Yemen is becoming one of the most notorious human trafficking routes
Yemen is becoming a new, highly used migration route especially for migrants from East African countries, leading to the Gulf States including Saudi-Arabia. However, this migration route is particularly dangerous, as people face extremely harsh conditions in the mountains and the desert, and are often captured by traffickers. When caught, many people are taken to the area of Ras al-Ara, where they are trafficked for ransom, imprisoned, starved, beaten, and women are systematically raped. AP News reports on Zahra’s story, revealing that “they [the traffickers] raped the 20 other women with her — for weeks, different men all the time”. AP News further states that as of September this year, 107.000 registered people have migrated to Yemen.

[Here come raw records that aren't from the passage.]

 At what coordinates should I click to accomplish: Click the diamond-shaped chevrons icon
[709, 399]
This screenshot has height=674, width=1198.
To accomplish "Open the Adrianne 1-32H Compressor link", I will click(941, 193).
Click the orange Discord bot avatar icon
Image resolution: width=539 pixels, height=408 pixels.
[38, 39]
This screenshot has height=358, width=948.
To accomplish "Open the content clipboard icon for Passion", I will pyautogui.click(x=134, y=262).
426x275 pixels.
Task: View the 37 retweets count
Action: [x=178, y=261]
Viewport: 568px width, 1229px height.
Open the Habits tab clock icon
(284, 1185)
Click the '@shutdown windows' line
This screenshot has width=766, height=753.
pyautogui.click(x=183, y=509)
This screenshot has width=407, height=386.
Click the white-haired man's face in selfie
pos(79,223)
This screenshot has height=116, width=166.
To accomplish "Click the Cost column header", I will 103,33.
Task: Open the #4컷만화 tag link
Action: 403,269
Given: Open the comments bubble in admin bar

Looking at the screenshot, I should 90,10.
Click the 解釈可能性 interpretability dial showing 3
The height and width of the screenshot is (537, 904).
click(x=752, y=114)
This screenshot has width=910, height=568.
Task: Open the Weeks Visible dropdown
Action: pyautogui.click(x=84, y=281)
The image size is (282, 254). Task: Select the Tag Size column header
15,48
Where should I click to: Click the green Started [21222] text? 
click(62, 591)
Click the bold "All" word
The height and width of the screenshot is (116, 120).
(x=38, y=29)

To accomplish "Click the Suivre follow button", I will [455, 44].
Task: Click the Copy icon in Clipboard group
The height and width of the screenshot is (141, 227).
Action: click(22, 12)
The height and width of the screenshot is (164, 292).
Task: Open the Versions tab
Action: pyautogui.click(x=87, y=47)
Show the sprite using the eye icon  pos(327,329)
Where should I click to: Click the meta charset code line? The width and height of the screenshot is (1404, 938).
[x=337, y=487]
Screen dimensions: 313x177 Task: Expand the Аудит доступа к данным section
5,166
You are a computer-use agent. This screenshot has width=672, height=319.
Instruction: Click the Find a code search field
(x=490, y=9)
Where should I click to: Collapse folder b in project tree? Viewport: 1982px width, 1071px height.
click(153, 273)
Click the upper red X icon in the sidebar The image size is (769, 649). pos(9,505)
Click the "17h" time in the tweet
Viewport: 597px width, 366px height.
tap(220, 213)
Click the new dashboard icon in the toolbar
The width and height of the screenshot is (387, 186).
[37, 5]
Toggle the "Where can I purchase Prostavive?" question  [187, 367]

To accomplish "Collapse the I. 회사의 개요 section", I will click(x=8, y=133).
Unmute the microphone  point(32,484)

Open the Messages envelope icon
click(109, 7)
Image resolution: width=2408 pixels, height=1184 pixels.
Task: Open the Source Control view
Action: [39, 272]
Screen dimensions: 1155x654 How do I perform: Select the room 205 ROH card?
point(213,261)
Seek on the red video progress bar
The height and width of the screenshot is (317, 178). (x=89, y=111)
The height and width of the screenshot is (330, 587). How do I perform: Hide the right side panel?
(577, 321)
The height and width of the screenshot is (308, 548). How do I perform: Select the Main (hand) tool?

Pregnant women held as hostages by traffickers in Nigeria
In late September, 19 women were rescued by local police forces from alleged baby traffickers. According to several news agencies, the rescued women were pregnant and the traffickers were planning to sell the babies. The Independent reports that some women were kidnapped for that purpose and others were promised jobs as domestic workers, but “they were held in the properties and forced into sex slavery. They were also forced to bear children which were then sold”. One of the rescued women told The Independent that “[s]o far, I have slept with seven different men before I discovered I was pregnant. I was told that after delivery, I would be paid handsomely and that if I decided to leave after then, I could”.

Human Trafficking expert calls for improved measures to fight trafficking
Expert in human trafficking Monique Villa explains in an article published by The Globe and Mail that improved measures are needed in order to fight trafficking. She argues that more attention to locating greater numbers of trafficked people is needed, “so that governments, corporations, the media and the general public understand the true scope of this horror and where and how to combat it,” but she adds that this is hard to address. Improved psychological help is essential, and she argues that more attention should be given to this, as many survivors of trafficking have trouble with compassion and trusting others.

UN General Assembly decides on consensus on human trafficking
The Third Committee of the UN General Assembly decided on a consensus, which aims at advancing cooperation towards fighting human trafficking. The Committee agreed on formalising a meeting to be held before 2022 on the accomplishments of implementing the Global Plan of Action to Combat Trafficking in Persons, and also to encourage Member States to ratify the Convention against Transnational Organized Crime and the Protocol to Prevent, Suppress and Punish Trafficking in Persons, Especially Women and Children. Other than this, the General Assembly also noted to improve protection of young girls as well as requesting Member States to ratify the Convention relating to the Status of Refugees and the 1967 Protocol on migration.

Improved measures for victims of trafficking to be taken highlighted on Anti-Trafficking Day
On October 18, Europe marked the fight against trafficking in human beings at the annual Anti-Trafficking Day. Secretary General of the European Council, Marija Pejčinović Burić, said that “victims of human trafficking [must] receive justice, including financial compensation, for the abuses they suffer” by European countries. She states that it is not enough just to pay attention to the prosecution of criminals, but as important to prioritise helping victims. This can be done by guaranteeing compensation, protection and help, she argues.

Human Trafficking Gang arrested in the UK
On November 14, Romanian and British police forces in a co-operated action arrested a trafficking gang working in both England and Romania, consisting of 17 people, and rescued 29 women from possible trafficking. The Guardian says that the people arrested “were held on suspicion of modern slavery, controlling prostitution, class A drug offences and firearm offences relating to a stun gun”.